That is not the stupid part of the tale. No, the stupid part of the tale is that despite the fact that the robber had an amoeba sized IQ and his getaway vehicle was a second hand bicycle, the police didn’t catch him. Scary Huh?


After two years I had finished the accelerated training course. More than half the people that had joined at the same time I did had already left the bank to do something else less stressful. Like mediating between the Israelis and the PLO. Now it was the bank’s usual practice to move on the remaining graduate trainees to a new branch to give them more experience.

I had made many good friends amongst the staff in Hull and was sorry to leave them, but I was looking forward to a fresh start with a new boss. Preferably one that didn’t consider Ian Paisley to be some kind of Papist sympathizer, and wouldn’t give me ‘C’ grade appraisals just because he didn’t like people with a University education. Out of the frying pan…as the saying goes.


The bank transferred me south to Warwickshire, to a recently opened branch. It had been open for three years and in that time had descended onto total chaos. Even though I had only been in the bank for two years myself, I was one of the most experienced staff members we had. In a bank you don’t go home until the books have balanced. The books never balanced first time due to a combination of staff inexperience and overwork – we just didn’t have the staff to cope with the massive influx of new business.


So often we didn’t leave for home until after nine at night. One New Years Eve we didn’t get out until 10.30 PM. My overtime payments were usually more than my regular salary, and the overtime was compulsory.

On the plus side my co-workers were good fun and we would go out together as a group at weekends, often they would stay over at my house because I lived only walking distance from the town center.

On the negative side there was the manager, Mr. McFier.

The new manager was a disaster. At least the old one knew his job; this man was the most inept individual I have ever come across bar none. The new boss disliked me intensely and I can tell you the feeling was entirely mutual. I can honestly say found him inspirational in many ways. For instance it was comforting to discover that being completely bloody hopeless at your job need not be a barrier to progress in your chosen career. Especially if you managed to gain membership of the Lodge of course.

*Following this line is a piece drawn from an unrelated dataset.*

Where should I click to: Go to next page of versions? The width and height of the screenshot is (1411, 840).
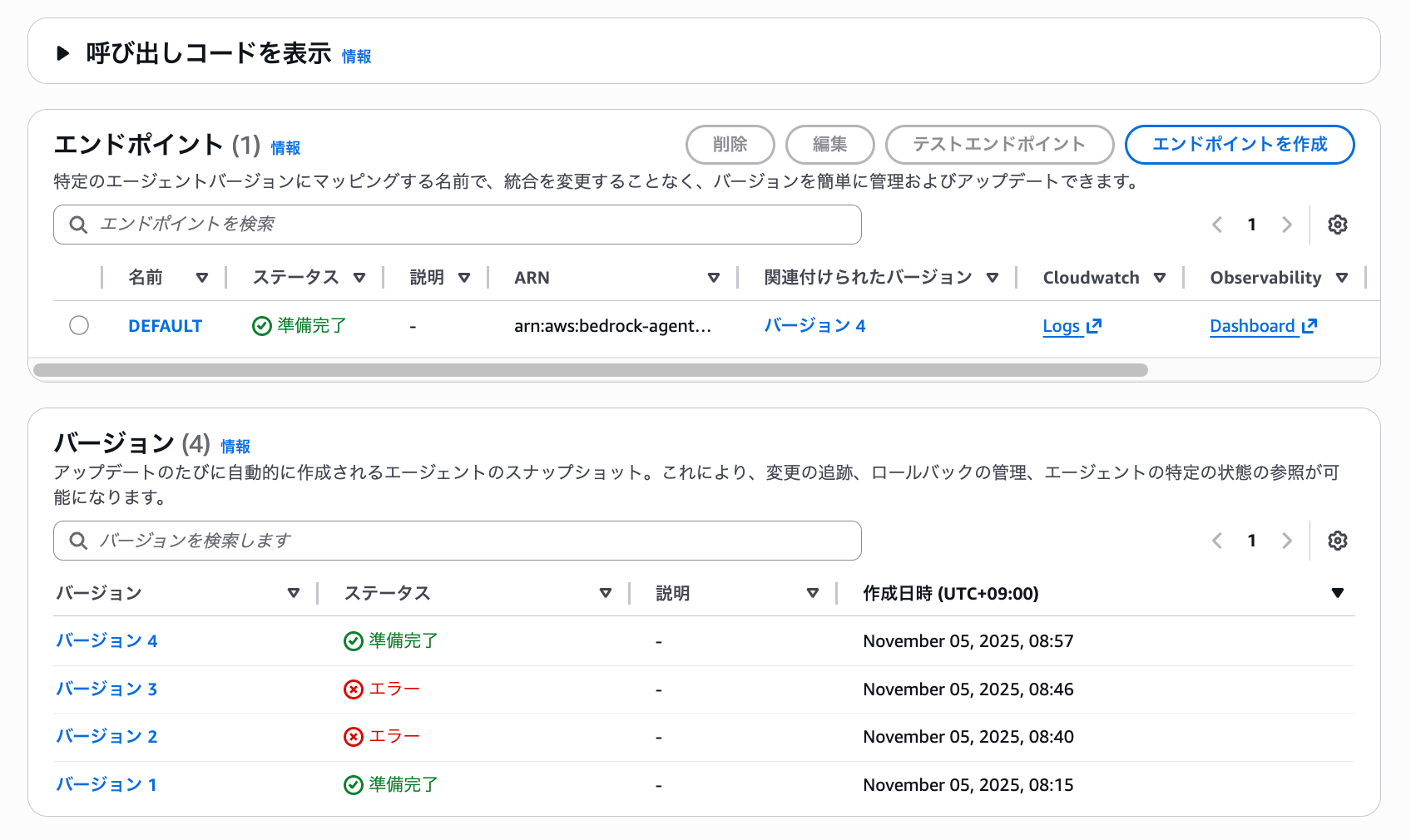tap(1286, 541)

We used to play a game there called ‘Identify today’s breakfast’. Invariably McFier would arrive for work with his tie covered in egg or beans, or toast crumbs, or fried banana, or God knows what. The staff would take bets on what the stain was, and the typist would then ask the man in a roundabout way, what his wife had cooked for him this morning. McFier was a difficult gentleman to respect. I didn’t respect him at all.

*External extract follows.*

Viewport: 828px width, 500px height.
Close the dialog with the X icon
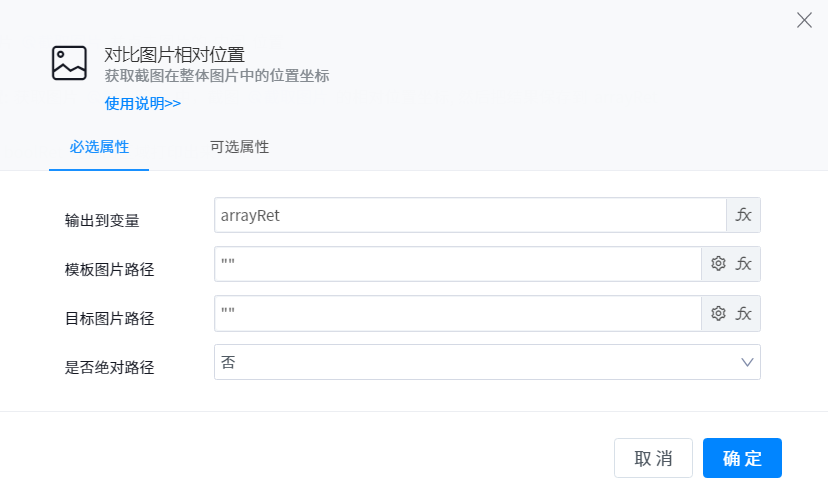(804, 20)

I remember we had an ‘office snitch’, a creep called Colin. Anytime anybody screwed up, Colin would have a discreet word with the ‘Village Idiot’, or Village as he was affectionately known, and the offender would be summoned to the manager’s office for a dressing down and a reminder of the importance of attention to detail. This from a man that could not successfully get all his breakfast into his mouth two days running. Village made more screw ups per day than George W. Bush in a term of office.

The only way I could get through Village’s inane ranting was by imagining the lanky halfwit sat opposite dressed only in women’s underwear.